Margaret Thatcher: how I missed my moment
My first and only, indirect encounter with Margaret Thatcher was in 1971, at a demo outside a private girls’ school in Leamington. The “milk snatcher, union basher” – the then-education secretary had introduced some legislation about student unions, but I can’t remember the significance of it now - was handing out the prizes at speech day. Protesters gathered outside the school gates. I was near the front; a sudden surge by Bristol Young Trotskyists, and I found myself, much to my surprise and indeed horror, with half a dozen others, on the other side of the police line.

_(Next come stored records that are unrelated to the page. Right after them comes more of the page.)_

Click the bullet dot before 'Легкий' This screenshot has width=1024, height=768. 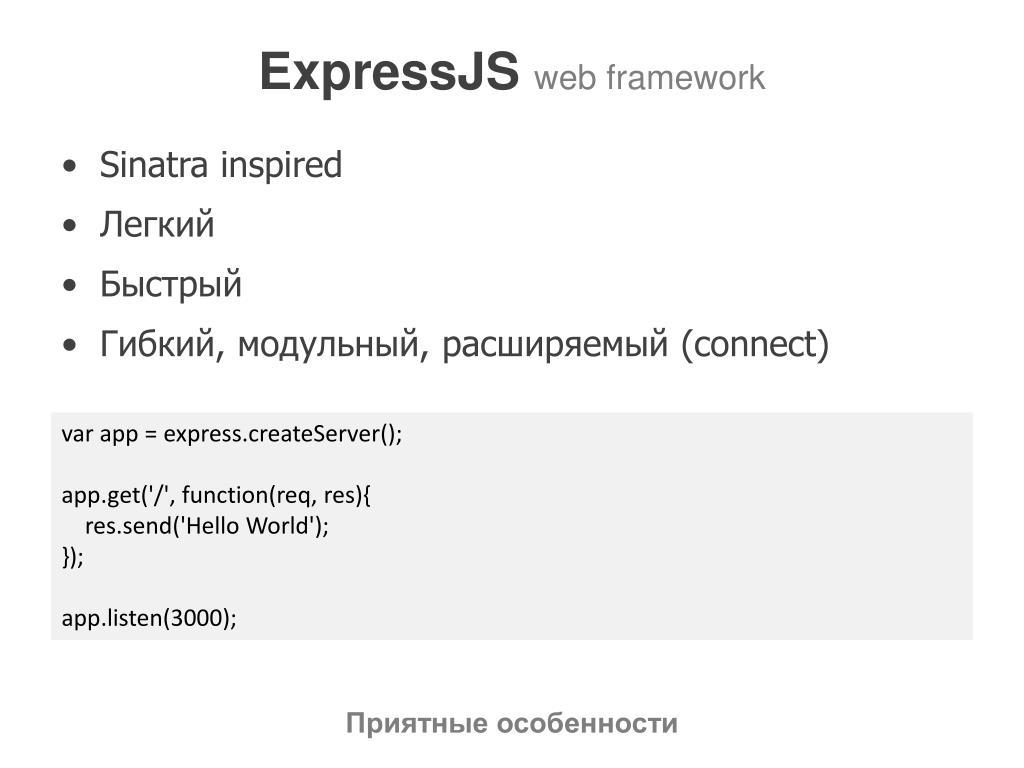point(70,226)
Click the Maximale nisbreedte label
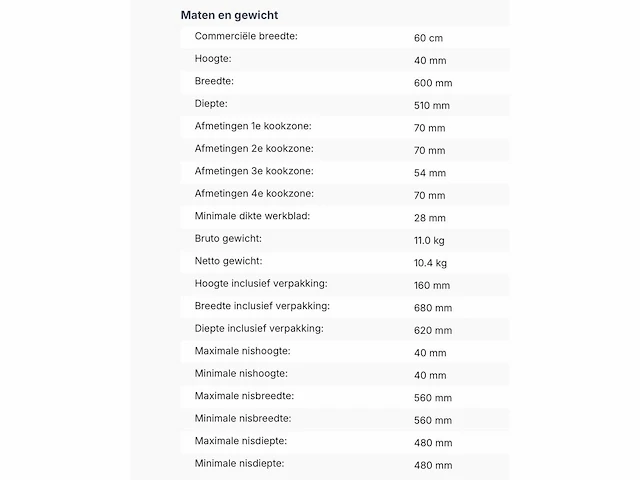 [x=244, y=396]
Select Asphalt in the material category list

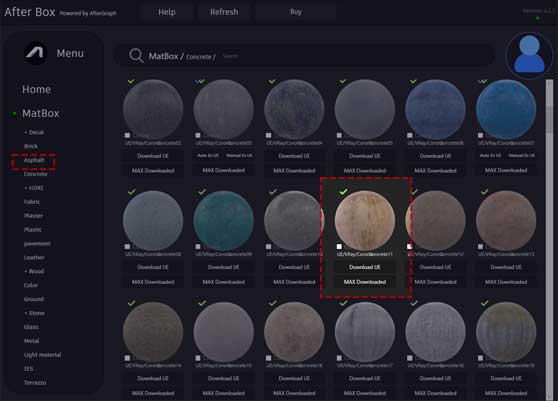point(34,160)
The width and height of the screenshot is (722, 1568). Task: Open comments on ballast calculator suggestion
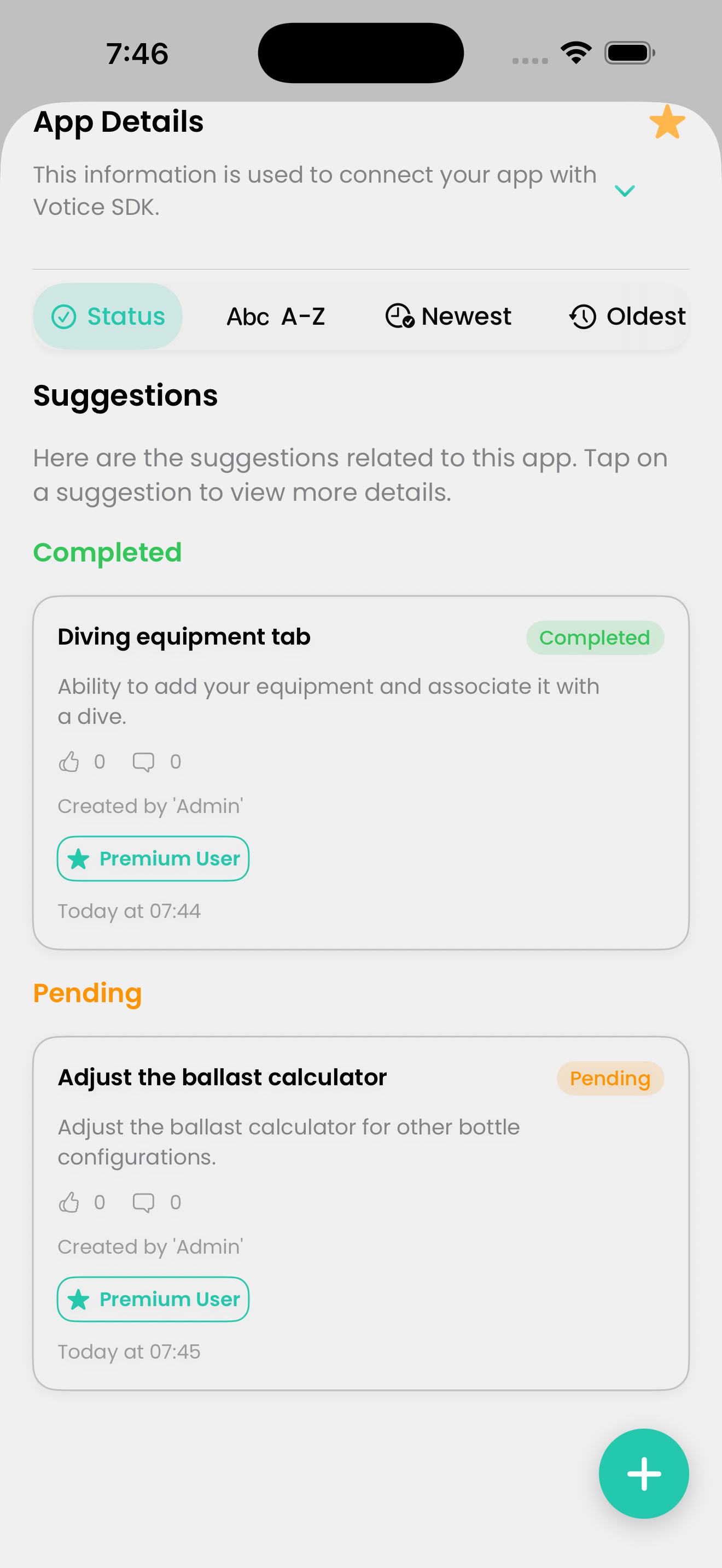click(x=144, y=1202)
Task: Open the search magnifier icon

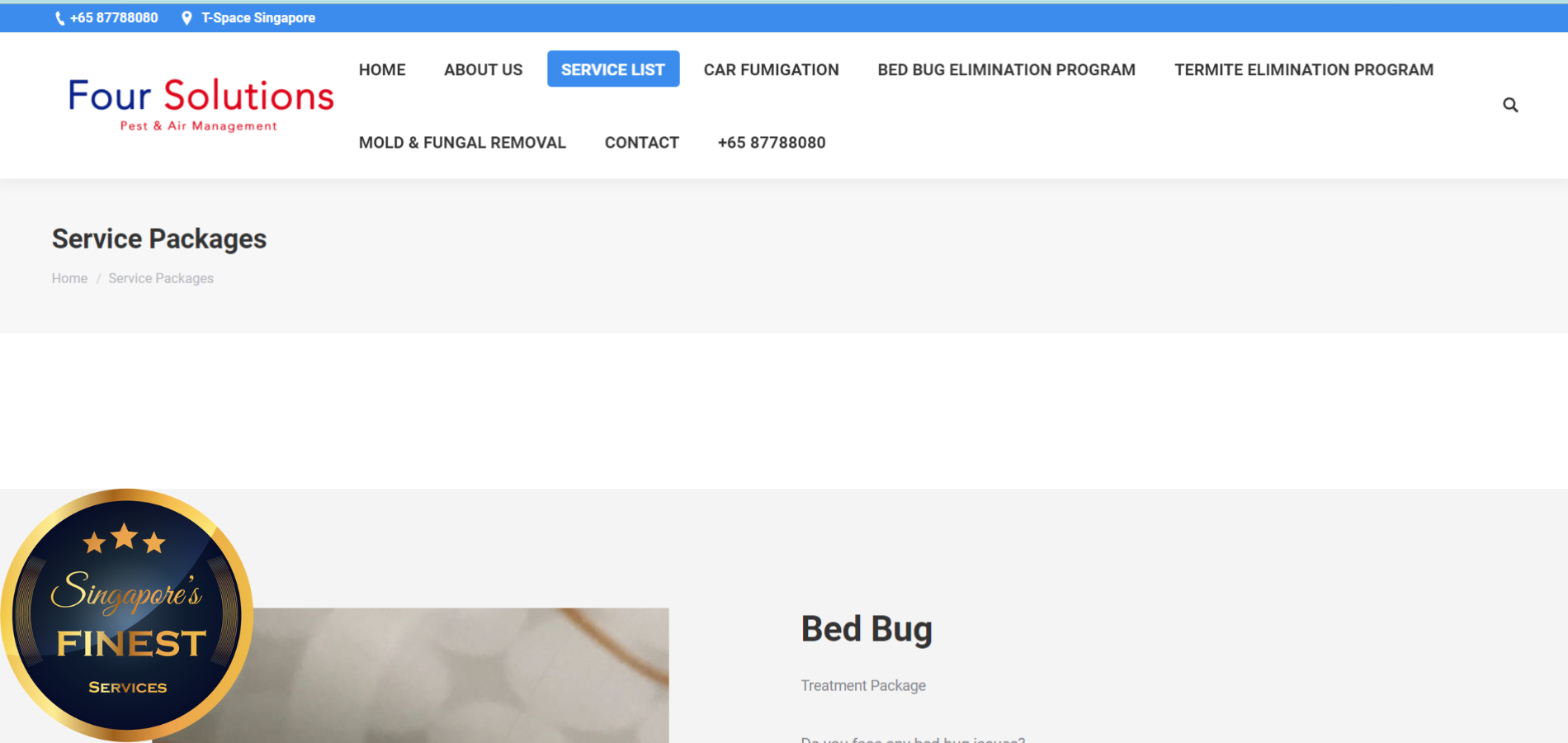Action: [x=1509, y=105]
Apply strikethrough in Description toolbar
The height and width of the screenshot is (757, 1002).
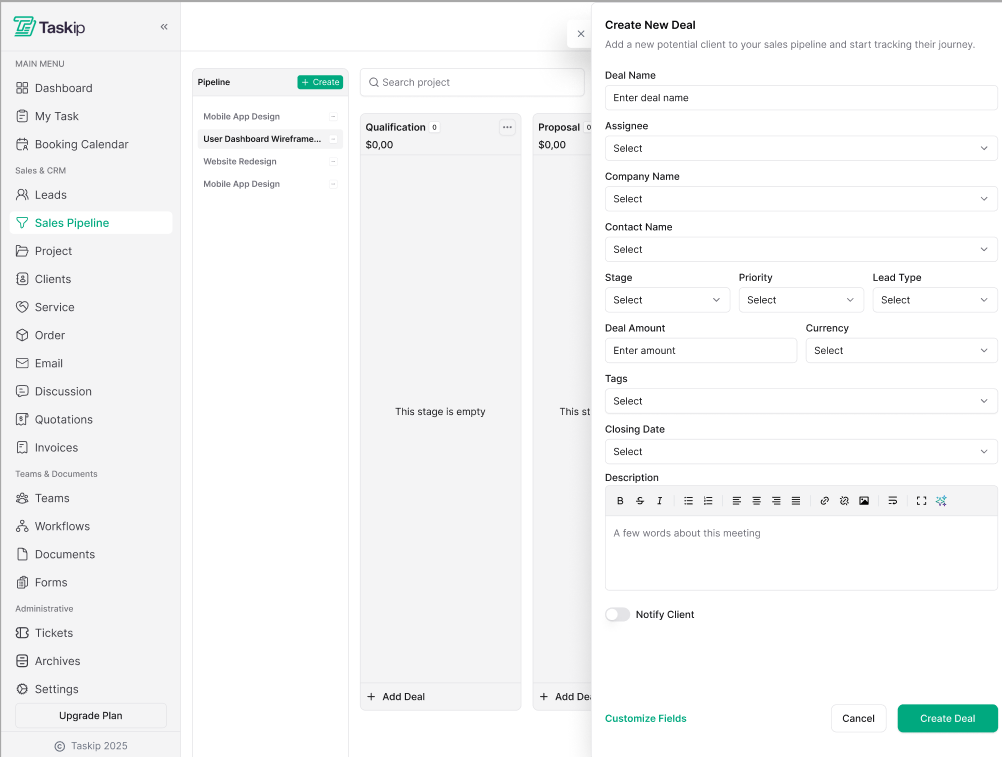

One brave, mad fool went running wildly towards the school, chased by coppers. Before I gathered my wits I was grabbed by a burly police sergeant, who tipped me, head-first, back into the crowd. I must have been a little lighter in those days. The throng was such that I didn’t hit the ground. Moments later a student housemate approached me and said: “Don’t worry. I managed to spit in his eye. I saw him wiping it away.” For some reason I wasn’t impressed; from the early days I lacked the necessary commitment.
A few days after the 1979 election, I was with a group of friends at a picnic beside a river in the Peak district, a few miles outside Sheffield, on a beautiful sunny day. I was struck by how seriously they took Labour’s defeat. I didn’t, thinking they’d soon be back in.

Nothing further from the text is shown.